EXERCISE INSTRUCTIONS
Please reproduce the listing in its entirety, exactly as shown.

PROVIDED RECORDS
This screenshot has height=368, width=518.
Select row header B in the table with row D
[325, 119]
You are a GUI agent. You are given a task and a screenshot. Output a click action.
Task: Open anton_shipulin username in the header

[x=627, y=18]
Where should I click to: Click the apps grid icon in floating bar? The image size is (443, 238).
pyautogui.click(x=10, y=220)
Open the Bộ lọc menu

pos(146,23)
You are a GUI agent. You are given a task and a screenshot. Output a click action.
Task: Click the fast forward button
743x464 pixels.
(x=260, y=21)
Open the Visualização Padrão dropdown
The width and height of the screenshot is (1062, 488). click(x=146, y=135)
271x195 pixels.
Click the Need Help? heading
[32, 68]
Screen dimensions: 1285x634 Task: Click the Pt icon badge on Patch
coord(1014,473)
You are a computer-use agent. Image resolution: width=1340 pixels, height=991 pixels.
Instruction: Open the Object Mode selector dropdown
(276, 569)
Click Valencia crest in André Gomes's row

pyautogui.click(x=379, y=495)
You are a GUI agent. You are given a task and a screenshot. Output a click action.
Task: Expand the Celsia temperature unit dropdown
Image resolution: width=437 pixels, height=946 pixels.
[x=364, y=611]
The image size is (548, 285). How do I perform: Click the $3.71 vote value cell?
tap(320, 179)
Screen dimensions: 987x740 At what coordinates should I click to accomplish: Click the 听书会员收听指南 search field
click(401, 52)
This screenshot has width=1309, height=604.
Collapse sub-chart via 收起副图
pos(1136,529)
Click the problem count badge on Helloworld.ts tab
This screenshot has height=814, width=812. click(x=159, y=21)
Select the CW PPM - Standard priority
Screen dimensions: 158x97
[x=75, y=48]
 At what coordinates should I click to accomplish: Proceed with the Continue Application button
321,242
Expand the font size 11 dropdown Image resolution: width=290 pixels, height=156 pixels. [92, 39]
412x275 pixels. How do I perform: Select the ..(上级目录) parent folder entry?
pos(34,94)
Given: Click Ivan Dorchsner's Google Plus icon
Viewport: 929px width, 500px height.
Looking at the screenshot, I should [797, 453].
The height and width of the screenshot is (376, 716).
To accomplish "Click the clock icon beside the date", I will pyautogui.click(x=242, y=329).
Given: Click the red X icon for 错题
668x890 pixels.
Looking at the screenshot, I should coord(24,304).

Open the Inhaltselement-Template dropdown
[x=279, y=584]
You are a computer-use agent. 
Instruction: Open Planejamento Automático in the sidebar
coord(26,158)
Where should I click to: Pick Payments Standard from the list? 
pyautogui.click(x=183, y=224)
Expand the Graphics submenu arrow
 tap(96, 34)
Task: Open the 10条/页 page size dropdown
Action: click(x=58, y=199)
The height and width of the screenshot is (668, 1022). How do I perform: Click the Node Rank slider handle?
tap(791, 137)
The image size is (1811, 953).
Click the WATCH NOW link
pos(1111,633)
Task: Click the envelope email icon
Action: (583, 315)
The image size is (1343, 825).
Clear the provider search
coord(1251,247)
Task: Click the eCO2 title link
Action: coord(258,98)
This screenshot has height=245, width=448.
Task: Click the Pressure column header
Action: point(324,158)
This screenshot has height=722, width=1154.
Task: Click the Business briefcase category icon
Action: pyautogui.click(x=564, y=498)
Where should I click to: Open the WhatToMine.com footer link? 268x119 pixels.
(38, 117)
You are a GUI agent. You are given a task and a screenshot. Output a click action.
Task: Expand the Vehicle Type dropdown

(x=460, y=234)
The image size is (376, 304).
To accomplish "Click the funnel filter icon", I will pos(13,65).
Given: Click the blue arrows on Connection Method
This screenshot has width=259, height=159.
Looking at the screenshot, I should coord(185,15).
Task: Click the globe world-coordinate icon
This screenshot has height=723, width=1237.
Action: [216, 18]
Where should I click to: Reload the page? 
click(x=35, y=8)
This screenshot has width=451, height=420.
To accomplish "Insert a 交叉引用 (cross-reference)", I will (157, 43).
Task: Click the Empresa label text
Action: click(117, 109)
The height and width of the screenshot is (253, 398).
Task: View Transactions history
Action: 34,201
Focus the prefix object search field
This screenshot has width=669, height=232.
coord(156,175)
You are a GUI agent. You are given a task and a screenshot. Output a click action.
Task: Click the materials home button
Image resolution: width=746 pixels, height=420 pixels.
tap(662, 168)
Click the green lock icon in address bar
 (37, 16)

YOUR SOLUTION
This screenshot has height=368, width=518.
Select row header B in the table with row D
[325, 119]
You are a GUI agent. You are given a task and a screenshot. Output a click action.
Task: Open anton_shipulin username in the header

[x=627, y=18]
Where should I click to: Click the apps grid icon in floating bar? The image size is (443, 238).
pyautogui.click(x=10, y=220)
Open the Bộ lọc menu

pos(146,23)
You are a GUI agent. You are given a task and a screenshot. Output a click action.
Task: Click the fast forward button
743x464 pixels.
(x=260, y=21)
Open the Visualização Padrão dropdown
The width and height of the screenshot is (1062, 488). click(x=146, y=135)
271x195 pixels.
Click the Need Help? heading
[32, 68]
Screen dimensions: 1285x634 Task: Click the Pt icon badge on Patch
coord(1014,473)
You are a computer-use agent. Image resolution: width=1340 pixels, height=991 pixels.
Instruction: Open the Object Mode selector dropdown
(276, 569)
Click Valencia crest in André Gomes's row

pyautogui.click(x=379, y=495)
You are a GUI agent. You are given a task and a screenshot. Output a click action.
Task: Expand the Celsia temperature unit dropdown
Image resolution: width=437 pixels, height=946 pixels.
[x=364, y=611]
The image size is (548, 285). How do I perform: Click the $3.71 vote value cell?
tap(320, 179)
Screen dimensions: 987x740 At what coordinates should I click to accomplish: Click the 听书会员收听指南 search field
click(401, 52)
This screenshot has width=1309, height=604.
Collapse sub-chart via 收起副图
pos(1136,529)
Click the problem count badge on Helloworld.ts tab
This screenshot has height=814, width=812. click(x=159, y=21)
Select the CW PPM - Standard priority
Screen dimensions: 158x97
[x=75, y=48]
 At what coordinates should I click to accomplish: Proceed with the Continue Application button
321,242
Expand the font size 11 dropdown Image resolution: width=290 pixels, height=156 pixels. [92, 39]
412x275 pixels. How do I perform: Select the ..(上级目录) parent folder entry?
pos(34,94)
Given: Click Ivan Dorchsner's Google Plus icon
Viewport: 929px width, 500px height.
Looking at the screenshot, I should [797, 453].
The height and width of the screenshot is (376, 716).
To accomplish "Click the clock icon beside the date", I will pyautogui.click(x=242, y=329).
Given: Click the red X icon for 错题
668x890 pixels.
Looking at the screenshot, I should coord(24,304).

Open the Inhaltselement-Template dropdown
[x=279, y=584]
You are a computer-use agent. 
Instruction: Open Planejamento Automático in the sidebar
coord(26,158)
Where should I click to: Pick Payments Standard from the list? 
pyautogui.click(x=183, y=224)
Expand the Graphics submenu arrow
 tap(96, 34)
Task: Open the 10条/页 page size dropdown
Action: click(x=58, y=199)
The height and width of the screenshot is (668, 1022). How do I perform: Click the Node Rank slider handle?
tap(791, 137)
The image size is (1811, 953).
Click the WATCH NOW link
pos(1111,633)
Task: Click the envelope email icon
Action: (583, 315)
The image size is (1343, 825).
Clear the provider search
coord(1251,247)
Task: Click the eCO2 title link
Action: coord(258,98)
This screenshot has height=245, width=448.
Task: Click the Pressure column header
Action: point(324,158)
This screenshot has height=722, width=1154.
Task: Click the Business briefcase category icon
Action: pyautogui.click(x=564, y=498)
Where should I click to: Open the WhatToMine.com footer link? 268x119 pixels.
(38, 117)
You are a GUI agent. You are given a task and a screenshot. Output a click action.
Task: Expand the Vehicle Type dropdown

(x=460, y=234)
The image size is (376, 304).
To accomplish "Click the funnel filter icon", I will pos(13,65).
Given: Click the blue arrows on Connection Method
This screenshot has width=259, height=159.
Looking at the screenshot, I should coord(185,15).
Task: Click the globe world-coordinate icon
This screenshot has height=723, width=1237.
Action: [216, 18]
Where should I click to: Reload the page? 
click(x=35, y=8)
This screenshot has width=451, height=420.
To accomplish "Insert a 交叉引用 (cross-reference)", I will (157, 43).
Task: Click the Empresa label text
Action: click(117, 109)
The height and width of the screenshot is (253, 398).
Task: View Transactions history
Action: 34,201
Focus the prefix object search field
This screenshot has width=669, height=232.
coord(156,175)
You are a GUI agent. You are given a task and a screenshot. Output a click action.
Task: Click the materials home button
Image resolution: width=746 pixels, height=420 pixels.
tap(662, 168)
Click the green lock icon in address bar
 (37, 16)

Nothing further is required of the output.